In total, 257 students, 24 schools, 145 teachers/adults, 19 First Nations mentors, 7 youth leaders and 23 volunteers attended 5 events throughout the year. As a result, a unified and reconciled community of custodians is caring for country.

Department of Transport and Main Roads (TMR) partnered with Traditional Owners, Cape York Land Council and local Indigenous councils to deliver the five-year, $276 million Cape York Region Package (CYRP). The partnerships facilitated genuine Indigenous participation in the economic development of Cape York and set precedents for best practice protection of culture, heritage and traditional rights and interests.

Through the CYRP, TMR awarded 19 scholarships to Indigenous students. Work valued at $42 million was completed by local Indigenous businesses and more than 152,000 hours of Indigenous training and employment was reached in civil construction and maintenance works. Together, the CYRP is facilitating roads to reconciliation, driven by all.

Banaam and the South East Region Indigenous Education team formed a partnership to build culturally responsive educational settings for Aboriginal and Torres Strait Islander students, families and communities while working towards closing the disparity gap in education across Queensland’s South East Region.

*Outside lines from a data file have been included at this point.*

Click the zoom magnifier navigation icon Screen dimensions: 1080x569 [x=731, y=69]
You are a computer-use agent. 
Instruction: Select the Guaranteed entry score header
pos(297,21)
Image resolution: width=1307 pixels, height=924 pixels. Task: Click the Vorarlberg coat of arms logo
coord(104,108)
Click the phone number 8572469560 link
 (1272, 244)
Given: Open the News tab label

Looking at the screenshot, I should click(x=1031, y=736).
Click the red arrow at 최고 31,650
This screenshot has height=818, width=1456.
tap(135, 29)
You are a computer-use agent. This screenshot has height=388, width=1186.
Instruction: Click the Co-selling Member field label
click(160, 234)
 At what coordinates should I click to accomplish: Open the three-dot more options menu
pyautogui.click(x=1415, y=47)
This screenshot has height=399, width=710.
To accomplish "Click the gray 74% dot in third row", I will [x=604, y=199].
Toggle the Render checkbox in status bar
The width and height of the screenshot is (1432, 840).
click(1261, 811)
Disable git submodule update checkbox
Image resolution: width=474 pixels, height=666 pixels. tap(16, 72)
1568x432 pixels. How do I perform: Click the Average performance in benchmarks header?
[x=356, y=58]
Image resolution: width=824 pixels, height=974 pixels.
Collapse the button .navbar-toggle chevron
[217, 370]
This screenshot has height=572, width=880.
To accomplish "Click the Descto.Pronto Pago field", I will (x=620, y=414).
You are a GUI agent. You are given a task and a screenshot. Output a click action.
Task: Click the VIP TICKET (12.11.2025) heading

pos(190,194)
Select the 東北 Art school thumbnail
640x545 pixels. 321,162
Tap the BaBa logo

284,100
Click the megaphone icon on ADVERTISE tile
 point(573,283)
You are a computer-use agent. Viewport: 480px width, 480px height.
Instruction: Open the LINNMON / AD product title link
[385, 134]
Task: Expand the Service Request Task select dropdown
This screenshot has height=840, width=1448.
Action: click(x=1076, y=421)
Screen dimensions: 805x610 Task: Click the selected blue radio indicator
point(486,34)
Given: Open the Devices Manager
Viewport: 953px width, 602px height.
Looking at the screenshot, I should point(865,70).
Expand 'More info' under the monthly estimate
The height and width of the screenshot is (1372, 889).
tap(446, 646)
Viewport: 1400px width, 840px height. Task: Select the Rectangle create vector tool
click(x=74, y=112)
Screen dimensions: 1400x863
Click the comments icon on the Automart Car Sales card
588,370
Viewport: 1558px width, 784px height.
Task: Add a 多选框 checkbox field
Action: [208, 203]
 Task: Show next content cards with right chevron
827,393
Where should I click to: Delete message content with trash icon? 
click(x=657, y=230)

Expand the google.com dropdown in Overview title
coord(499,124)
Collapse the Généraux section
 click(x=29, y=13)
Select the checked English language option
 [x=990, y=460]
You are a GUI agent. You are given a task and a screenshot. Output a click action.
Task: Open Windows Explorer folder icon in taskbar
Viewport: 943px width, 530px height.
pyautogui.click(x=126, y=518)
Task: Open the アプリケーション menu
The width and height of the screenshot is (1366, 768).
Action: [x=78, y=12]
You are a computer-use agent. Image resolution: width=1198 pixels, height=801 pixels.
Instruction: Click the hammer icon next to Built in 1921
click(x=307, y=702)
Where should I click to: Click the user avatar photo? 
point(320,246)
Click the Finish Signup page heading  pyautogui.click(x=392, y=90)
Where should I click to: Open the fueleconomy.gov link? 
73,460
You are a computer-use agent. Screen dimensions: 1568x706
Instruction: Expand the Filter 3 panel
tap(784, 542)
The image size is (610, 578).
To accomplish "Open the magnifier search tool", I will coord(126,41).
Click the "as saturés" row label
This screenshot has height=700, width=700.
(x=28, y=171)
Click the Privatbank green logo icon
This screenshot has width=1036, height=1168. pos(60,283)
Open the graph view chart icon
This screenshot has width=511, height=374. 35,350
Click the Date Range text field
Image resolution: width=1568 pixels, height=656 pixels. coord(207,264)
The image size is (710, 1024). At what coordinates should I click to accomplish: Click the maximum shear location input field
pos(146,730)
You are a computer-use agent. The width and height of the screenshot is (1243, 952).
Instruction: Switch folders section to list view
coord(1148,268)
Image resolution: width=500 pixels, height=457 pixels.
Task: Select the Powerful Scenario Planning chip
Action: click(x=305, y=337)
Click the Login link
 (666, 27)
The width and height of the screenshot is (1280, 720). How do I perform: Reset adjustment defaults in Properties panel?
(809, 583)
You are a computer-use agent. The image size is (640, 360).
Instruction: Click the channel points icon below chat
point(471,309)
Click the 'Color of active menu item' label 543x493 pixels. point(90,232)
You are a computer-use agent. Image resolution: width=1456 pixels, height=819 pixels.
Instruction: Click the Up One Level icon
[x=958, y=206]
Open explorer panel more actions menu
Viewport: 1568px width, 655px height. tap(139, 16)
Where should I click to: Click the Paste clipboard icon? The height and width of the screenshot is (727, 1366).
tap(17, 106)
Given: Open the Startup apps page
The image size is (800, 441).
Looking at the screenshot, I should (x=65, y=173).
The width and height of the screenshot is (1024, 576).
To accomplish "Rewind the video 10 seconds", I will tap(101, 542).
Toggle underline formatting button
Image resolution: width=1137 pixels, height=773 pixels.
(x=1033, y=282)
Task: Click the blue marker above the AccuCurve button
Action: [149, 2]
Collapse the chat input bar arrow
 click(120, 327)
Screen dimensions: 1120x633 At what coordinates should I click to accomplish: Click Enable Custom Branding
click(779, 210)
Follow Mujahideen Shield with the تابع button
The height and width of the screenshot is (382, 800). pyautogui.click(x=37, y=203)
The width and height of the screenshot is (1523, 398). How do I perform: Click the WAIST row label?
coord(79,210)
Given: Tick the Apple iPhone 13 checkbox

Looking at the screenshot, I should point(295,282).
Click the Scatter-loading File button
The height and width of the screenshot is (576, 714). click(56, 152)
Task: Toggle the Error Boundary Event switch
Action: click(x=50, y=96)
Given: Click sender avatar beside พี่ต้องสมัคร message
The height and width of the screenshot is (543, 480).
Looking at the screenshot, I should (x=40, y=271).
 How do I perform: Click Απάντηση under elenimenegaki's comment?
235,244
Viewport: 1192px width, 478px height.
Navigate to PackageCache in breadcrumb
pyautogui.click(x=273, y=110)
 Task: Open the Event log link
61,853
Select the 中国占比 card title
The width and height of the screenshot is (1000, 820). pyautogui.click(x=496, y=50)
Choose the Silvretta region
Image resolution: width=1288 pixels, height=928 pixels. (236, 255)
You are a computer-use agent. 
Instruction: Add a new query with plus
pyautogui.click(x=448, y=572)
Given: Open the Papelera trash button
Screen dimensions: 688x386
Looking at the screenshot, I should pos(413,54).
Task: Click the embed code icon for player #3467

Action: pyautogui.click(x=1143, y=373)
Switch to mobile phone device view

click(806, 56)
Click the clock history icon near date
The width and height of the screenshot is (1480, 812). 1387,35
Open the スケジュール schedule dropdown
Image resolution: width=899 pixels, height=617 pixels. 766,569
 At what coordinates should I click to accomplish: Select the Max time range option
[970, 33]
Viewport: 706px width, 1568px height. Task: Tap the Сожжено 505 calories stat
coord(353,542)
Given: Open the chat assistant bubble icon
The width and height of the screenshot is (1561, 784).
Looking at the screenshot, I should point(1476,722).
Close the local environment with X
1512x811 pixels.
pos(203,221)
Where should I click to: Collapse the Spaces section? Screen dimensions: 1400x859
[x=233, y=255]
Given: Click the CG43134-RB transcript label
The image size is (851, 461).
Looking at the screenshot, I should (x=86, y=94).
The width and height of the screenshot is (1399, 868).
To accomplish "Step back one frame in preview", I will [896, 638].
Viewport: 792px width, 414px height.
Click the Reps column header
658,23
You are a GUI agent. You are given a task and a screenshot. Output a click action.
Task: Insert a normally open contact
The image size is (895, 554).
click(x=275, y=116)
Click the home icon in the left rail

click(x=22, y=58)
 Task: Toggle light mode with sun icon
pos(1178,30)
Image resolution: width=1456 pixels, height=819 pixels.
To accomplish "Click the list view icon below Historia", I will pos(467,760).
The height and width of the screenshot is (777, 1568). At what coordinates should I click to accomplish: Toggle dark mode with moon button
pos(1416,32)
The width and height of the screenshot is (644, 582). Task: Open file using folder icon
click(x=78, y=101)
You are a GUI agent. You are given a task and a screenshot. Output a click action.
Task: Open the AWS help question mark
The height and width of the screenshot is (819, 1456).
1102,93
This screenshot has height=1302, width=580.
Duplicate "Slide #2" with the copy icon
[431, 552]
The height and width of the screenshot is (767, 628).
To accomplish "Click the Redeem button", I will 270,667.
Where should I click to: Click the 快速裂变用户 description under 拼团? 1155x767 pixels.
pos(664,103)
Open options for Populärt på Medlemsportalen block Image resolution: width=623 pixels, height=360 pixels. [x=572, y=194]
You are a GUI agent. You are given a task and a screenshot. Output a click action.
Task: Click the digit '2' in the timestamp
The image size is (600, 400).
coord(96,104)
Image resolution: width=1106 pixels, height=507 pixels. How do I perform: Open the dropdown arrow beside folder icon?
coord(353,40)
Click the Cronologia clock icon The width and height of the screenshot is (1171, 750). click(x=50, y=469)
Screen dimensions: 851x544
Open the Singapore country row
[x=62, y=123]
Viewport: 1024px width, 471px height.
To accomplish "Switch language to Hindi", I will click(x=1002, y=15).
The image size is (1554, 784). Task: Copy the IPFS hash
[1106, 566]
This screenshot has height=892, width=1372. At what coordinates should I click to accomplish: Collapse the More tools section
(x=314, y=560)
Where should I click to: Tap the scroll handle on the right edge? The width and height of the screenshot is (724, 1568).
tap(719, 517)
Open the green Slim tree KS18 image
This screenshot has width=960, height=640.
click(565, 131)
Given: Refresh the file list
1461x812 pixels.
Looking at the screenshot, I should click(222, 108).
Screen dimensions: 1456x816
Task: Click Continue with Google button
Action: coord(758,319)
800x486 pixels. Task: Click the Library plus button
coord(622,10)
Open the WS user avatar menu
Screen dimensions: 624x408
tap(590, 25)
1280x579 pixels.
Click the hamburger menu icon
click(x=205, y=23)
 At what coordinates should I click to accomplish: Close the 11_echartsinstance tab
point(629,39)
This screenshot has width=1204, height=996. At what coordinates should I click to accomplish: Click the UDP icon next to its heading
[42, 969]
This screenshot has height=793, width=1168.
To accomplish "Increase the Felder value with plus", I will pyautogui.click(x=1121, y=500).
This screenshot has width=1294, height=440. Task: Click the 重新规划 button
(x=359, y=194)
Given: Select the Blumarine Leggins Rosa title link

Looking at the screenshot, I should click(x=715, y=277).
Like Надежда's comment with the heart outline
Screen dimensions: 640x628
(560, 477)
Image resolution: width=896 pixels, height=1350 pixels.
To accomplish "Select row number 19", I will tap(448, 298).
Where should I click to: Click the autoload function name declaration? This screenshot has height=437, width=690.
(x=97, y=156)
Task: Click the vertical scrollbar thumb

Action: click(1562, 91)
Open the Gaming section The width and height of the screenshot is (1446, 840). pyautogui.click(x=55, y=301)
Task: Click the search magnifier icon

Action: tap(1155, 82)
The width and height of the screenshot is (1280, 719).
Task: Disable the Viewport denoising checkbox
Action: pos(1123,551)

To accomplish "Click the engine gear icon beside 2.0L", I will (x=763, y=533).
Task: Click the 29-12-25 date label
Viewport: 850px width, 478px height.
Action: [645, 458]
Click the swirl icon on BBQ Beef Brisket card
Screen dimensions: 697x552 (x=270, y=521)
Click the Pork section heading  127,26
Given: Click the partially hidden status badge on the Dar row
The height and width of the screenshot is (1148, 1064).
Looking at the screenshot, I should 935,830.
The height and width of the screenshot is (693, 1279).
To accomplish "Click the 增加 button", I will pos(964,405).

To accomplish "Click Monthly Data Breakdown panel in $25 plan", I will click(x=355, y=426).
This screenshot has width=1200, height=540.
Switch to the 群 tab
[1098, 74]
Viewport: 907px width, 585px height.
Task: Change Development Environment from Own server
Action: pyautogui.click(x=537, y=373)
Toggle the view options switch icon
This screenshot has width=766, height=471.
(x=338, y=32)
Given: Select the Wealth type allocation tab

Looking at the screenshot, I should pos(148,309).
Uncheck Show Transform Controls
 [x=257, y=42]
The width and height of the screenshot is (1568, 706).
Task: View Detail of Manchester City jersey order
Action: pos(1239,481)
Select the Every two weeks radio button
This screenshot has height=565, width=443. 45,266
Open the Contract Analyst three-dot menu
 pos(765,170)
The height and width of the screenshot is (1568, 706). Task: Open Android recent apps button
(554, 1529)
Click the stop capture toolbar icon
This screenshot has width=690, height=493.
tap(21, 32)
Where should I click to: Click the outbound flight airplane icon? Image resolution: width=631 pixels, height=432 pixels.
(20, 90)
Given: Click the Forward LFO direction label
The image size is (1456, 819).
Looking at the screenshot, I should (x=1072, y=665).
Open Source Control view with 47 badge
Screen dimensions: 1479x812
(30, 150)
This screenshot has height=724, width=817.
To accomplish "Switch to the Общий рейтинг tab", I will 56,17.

Through this initiative, there are 167 Indigenous champions across 124 state schools within the South East Region who have authentically undertaken the challenge to build cultural capacity within their schools, develop and deliver culturally responsive and informed curriculum and work towards every student succeeding regardless of their circumstances to live a life of choice, not chance.  This partnership is pivotal in working towards providing culturally safe and inclusive schools for all Indigenous students, families and community members.

For thousands of years, Aboriginal and Torres Strait Islander peoples have held Welcome Baby to Country ceremonies to acknowledge an infant’s connection to the lands on which they are born. West Moreton Health’s Welcome Baby to Community ceremony is a modernised take on this significant ceremony. With many Aboriginal and Torres Strait Islander people from many different areas living in the region, the ceremony was introduced to assist in encouraging Aboriginal and Torres Strait Islander people to access West Moreton Health services by increasing cultural safety, through the incorporation of traditional cultural practice into the business.

To date, West Moreton Health has held two Welcome Baby to Community ceremonies and welcomed 69 babies to community. With the support and endorsement of the West Moreton Health Aboriginal and Torres Strait Islander Circle of Elders, West Moreton Health is committed to ensuring significant cultural ceremonies are embedded across the Hospital and Health Service business.

Premiers Reconciliation Award

The Indigenous Wellbeing Centre (IWC) is an Aboriginal Community-Controlled Health Organisation committed to reconciliation in action. Forty percent of IWC’s staff are Indigenous, and 93 percent of the region’s Aboriginal and Torres Strait Islander people access IWC services and programs. In 2017, IWC started to build Stage 2 of its health and wellbeing complex in Bundaberg. The build included window screening allowing images to be displayed.

IWC created an 80 metre-long pictorial depiction of First Nation oral histories. The screens project was undertaken with the First Nation Traditional Owners and Elders of the region and the Taribelang Cultural Aboriginal Corporation. A local artist created 11 paintings which were then copied to become weatherproof aluminium screening, which is also lit at night.